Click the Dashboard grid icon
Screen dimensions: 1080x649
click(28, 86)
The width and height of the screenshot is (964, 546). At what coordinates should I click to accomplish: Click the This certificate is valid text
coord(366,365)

§ WHAT THE TASK ASKS
Edit the entries above so that "Dashboard grid icon" reads "Home menu icon" and everything else stays the same.

§ RESPONSE TO THIS TASK
Click the Home menu icon
Screen dimensions: 1080x649
click(28, 86)
The width and height of the screenshot is (964, 546). At what coordinates should I click to accomplish: Click the This certificate is valid text
coord(366,365)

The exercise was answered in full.